• TRECHO FORNECIDO:

══════

A pandemia expôs as fraturas expostas desse sistema

No inicio da pandemia do corona vírus, faltaram respiradores, seringas e outros produtos fundamentais para minimizar a demanda de doentes para os hospitais. Atualmente, faltam vacinas para atender a população mundial, enquanto alguns poucos compraram imunizantes que dão para vacinar quatro vezes as suas populações, alerta o presidente da OMS.

De outro lado, na ausência de projetos coletivos que digam respeito ao presente e futuro econômico e social das sociedades, incluindo os direitos individuais, introduziram-se as agendas que visam unicamente a fratura das sociedades, por mais que algumas delas sejam auto justificáveis, como a luta contra o racismo, direito das minorias, a luta pelos direitos das mulheres, a ambiental etc.

Mas como diz o ditado popular: é no detalhe que mora o Diabo. Porque semelhantes agendas transformaram-se no alfa e o ômega de todas as questões essenciais de boa parte da humanidade. Ao tempo que insuflaram a polarização de forças reacionárias extremamente contrárias a essa agenda de gênero, raça etc., constituindo assim a “pauta das pautas” no cotidiano das sociedades.

Enquanto isso, as nações estão vivendo a maior tragédia dos últimos cem anos com a pandemia sanitária, agravada por uma crise crônica e estrutural na economia, do desemprego, quase um Amargedon social.

Com a desindustrialização programada dos Países, que já vem há décadas, agravada pela crise sanitária global, e o fim de um falso presente contínuo do consumo, como um ideal, uma profusão de teses unicamente individualistas, sem correlação com a solidariedade coletiva, eclodiu uma crise de insatisfação generalizada nas sociedades, de caráter desorientador, psicológico, mental, e acima de tudo a sensação de um futuro sombrio, sem luzes à vista.

══════

• DADOS DO EXERCÍCIO:

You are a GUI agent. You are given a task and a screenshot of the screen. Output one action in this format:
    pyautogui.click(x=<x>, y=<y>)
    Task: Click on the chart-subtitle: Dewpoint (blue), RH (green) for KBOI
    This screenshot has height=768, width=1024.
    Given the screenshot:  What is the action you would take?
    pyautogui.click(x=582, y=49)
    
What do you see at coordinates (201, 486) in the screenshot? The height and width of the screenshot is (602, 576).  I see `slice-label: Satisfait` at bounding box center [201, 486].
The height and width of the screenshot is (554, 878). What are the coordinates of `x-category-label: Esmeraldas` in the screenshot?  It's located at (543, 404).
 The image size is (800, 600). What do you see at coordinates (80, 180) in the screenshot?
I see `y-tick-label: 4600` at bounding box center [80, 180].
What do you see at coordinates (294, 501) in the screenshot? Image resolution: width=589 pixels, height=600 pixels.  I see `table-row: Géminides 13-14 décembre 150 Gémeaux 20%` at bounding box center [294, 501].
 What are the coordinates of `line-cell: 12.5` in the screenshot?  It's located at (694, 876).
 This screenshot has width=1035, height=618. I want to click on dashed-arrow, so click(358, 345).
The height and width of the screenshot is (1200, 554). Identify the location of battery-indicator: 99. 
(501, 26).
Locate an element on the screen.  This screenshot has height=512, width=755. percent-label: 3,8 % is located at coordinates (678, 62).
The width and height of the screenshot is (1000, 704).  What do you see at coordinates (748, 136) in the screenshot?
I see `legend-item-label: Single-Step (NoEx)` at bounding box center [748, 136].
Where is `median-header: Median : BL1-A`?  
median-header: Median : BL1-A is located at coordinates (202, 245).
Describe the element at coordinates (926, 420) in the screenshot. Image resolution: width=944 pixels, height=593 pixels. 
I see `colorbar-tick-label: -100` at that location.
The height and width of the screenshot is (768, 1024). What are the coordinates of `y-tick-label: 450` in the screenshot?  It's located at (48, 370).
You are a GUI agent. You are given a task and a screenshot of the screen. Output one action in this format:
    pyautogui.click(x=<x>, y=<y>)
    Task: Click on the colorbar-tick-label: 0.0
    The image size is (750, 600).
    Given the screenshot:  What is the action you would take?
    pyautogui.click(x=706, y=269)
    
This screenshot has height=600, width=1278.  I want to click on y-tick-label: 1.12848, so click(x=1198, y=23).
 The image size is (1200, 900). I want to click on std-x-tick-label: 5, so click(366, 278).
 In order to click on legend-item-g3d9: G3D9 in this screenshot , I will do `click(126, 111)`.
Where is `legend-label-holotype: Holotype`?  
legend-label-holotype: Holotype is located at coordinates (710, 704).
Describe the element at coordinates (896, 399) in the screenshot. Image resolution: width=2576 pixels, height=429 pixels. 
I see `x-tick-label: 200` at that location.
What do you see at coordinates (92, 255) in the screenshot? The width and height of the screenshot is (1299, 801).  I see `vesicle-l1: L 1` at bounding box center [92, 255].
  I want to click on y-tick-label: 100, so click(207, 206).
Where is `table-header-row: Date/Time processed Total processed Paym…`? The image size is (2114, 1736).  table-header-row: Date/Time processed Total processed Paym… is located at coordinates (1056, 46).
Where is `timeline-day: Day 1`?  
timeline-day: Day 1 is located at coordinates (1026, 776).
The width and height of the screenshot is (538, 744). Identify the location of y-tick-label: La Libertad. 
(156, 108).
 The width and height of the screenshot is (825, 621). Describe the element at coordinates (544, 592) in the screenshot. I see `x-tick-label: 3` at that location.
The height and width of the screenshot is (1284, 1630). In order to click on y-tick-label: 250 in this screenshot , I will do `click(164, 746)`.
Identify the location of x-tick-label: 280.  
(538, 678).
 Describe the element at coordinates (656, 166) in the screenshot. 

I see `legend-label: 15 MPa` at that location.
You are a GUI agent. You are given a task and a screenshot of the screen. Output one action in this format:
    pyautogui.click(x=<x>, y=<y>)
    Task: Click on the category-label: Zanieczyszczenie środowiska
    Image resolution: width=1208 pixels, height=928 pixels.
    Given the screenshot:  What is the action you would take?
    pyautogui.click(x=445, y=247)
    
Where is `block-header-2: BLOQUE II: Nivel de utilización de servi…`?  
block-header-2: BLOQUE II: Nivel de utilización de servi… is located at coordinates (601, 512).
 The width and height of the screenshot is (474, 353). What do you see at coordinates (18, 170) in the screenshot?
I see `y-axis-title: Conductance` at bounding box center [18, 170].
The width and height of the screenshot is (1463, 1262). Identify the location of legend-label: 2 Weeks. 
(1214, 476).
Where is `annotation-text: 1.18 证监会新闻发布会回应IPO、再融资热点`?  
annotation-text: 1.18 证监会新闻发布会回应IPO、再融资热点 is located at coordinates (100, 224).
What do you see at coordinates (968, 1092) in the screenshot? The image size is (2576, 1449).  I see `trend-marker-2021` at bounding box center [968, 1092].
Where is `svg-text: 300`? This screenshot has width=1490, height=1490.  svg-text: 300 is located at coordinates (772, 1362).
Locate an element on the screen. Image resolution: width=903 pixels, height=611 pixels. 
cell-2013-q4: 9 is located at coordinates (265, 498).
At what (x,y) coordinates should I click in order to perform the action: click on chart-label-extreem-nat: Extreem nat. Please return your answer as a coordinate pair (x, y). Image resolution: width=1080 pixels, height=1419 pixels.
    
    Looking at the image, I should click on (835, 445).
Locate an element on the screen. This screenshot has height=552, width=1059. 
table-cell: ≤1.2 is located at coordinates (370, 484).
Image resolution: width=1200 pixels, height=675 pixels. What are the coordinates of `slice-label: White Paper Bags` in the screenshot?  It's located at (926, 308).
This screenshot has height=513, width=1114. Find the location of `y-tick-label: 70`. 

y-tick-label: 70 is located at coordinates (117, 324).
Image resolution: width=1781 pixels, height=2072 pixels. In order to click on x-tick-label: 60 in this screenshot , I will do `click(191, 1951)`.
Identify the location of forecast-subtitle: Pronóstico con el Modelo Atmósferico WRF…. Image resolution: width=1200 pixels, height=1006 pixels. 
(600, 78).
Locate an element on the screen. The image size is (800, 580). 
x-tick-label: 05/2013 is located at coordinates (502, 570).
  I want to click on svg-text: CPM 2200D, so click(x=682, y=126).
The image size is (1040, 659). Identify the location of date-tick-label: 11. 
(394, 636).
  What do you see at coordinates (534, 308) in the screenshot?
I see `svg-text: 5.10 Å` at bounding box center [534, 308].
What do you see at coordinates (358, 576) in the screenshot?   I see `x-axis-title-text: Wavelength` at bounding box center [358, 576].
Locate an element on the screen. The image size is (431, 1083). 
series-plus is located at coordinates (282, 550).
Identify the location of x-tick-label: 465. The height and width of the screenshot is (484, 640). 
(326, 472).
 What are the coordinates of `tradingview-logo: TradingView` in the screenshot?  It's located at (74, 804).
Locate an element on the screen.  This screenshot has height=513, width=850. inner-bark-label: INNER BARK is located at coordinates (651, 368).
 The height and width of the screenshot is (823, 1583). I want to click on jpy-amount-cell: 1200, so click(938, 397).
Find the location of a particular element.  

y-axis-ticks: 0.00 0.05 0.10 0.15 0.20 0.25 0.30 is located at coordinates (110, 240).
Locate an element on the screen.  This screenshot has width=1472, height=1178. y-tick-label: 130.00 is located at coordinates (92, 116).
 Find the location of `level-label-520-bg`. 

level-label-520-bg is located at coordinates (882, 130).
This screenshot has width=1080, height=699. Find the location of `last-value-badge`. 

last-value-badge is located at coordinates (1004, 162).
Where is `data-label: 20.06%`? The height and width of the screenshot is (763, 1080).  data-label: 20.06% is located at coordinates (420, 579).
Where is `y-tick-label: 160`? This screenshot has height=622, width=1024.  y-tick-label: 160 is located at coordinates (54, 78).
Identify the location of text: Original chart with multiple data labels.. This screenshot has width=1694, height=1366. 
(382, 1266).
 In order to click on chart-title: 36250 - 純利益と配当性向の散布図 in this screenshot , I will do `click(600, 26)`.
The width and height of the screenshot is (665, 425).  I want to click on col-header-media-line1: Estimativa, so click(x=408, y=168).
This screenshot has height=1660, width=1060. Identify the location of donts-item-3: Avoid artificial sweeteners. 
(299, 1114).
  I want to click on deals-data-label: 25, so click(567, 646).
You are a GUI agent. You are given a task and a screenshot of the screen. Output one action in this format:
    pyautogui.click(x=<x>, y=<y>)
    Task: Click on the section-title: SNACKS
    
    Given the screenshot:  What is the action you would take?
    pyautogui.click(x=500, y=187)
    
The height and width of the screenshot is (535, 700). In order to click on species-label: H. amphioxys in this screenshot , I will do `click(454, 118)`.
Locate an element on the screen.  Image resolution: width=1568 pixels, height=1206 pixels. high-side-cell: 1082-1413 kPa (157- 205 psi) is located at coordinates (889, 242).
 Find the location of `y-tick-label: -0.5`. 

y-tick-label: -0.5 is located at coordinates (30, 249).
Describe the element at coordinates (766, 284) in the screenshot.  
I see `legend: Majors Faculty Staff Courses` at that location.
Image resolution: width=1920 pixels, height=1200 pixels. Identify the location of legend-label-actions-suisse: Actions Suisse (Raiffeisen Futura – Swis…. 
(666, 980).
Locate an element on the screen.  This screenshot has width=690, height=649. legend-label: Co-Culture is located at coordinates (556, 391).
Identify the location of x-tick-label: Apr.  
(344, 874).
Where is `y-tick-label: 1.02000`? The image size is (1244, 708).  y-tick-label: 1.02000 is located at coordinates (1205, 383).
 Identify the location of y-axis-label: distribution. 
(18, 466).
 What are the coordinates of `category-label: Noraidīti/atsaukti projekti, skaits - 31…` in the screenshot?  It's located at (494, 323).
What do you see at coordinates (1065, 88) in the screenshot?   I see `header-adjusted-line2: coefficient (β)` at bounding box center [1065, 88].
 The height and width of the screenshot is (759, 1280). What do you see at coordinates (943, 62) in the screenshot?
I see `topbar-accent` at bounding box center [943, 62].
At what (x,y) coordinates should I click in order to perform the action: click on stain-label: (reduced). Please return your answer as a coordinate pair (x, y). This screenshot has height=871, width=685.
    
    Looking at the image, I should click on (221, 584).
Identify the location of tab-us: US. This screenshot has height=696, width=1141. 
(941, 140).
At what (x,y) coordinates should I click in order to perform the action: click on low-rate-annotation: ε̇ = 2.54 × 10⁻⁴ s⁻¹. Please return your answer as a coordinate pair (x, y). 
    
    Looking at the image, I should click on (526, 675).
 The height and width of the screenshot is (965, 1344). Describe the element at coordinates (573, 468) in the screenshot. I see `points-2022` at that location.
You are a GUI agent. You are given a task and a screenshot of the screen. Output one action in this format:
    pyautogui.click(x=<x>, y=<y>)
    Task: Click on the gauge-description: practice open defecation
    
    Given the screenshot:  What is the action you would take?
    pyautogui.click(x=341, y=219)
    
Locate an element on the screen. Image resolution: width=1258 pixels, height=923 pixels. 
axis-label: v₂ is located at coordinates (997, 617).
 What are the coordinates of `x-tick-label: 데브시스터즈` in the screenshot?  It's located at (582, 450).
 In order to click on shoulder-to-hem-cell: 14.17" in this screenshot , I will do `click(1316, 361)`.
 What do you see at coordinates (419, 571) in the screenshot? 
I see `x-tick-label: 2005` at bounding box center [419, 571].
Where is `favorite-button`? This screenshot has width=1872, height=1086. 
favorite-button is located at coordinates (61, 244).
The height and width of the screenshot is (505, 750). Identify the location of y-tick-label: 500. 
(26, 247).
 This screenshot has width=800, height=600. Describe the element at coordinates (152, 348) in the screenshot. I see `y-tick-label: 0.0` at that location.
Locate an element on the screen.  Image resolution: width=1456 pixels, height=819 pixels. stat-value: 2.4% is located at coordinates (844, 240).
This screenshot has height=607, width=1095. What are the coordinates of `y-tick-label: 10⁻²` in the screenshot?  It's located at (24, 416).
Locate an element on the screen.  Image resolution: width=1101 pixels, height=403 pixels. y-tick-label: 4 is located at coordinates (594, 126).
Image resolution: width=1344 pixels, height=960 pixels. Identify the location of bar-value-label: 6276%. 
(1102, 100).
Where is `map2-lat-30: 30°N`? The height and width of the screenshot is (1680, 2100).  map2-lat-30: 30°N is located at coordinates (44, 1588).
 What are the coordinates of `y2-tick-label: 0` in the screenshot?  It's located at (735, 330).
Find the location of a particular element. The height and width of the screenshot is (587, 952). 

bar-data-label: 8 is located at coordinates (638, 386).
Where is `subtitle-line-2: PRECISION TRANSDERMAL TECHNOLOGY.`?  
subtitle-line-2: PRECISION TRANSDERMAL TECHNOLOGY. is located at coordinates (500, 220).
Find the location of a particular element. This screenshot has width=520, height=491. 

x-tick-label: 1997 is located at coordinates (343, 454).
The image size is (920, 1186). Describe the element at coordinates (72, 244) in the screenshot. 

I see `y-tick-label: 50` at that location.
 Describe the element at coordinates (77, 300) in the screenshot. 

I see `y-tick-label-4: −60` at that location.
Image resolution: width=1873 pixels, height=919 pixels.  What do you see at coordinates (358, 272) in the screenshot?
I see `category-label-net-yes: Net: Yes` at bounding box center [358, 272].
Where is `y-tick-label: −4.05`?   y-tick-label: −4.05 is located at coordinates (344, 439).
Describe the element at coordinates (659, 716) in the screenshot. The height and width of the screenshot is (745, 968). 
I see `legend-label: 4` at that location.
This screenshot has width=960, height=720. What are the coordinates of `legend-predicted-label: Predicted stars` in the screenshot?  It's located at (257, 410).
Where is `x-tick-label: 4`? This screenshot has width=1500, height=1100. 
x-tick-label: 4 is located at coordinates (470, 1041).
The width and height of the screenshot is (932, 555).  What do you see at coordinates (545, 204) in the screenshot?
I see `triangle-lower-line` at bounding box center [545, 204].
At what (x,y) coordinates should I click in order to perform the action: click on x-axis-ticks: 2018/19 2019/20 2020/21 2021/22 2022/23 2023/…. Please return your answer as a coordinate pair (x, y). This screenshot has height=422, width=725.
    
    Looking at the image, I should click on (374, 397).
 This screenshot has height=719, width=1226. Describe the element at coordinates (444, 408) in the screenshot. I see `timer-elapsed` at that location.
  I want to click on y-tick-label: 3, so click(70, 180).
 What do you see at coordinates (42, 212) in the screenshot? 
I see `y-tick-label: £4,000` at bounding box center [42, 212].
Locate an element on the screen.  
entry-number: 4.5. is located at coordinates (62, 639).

══════

• O QUE FAZER:
Atualize o trecho fornecido, começando em "De outro lado, na" e seguindo até "cotidiano das sociedades.", e troque "ditado popular" por "dito popular".

• RESULTADO DO EXERCÍCIO:
De outro lado, na ausência de projetos coletivos que digam respeito ao presente e futuro econômico e social das sociedades, incluindo os direitos individuais, introduziram-se as agendas que visam unicamente a fratura das sociedades, por mais que algumas delas sejam auto justificáveis, como a luta contra o racismo, direito das minorias, a luta pelos direitos das mulheres, a ambiental etc.

Mas como diz o dito popular: é no detalhe que mora o Diabo. Porque semelhantes agendas transformaram-se no alfa e o ômega de todas as questões essenciais de boa parte da humanidade. Ao tempo que insuflaram a polarização de forças reacionárias extremamente contrárias a essa agenda de gênero, raça etc., constituindo assim a “pauta das pautas” no cotidiano das sociedades.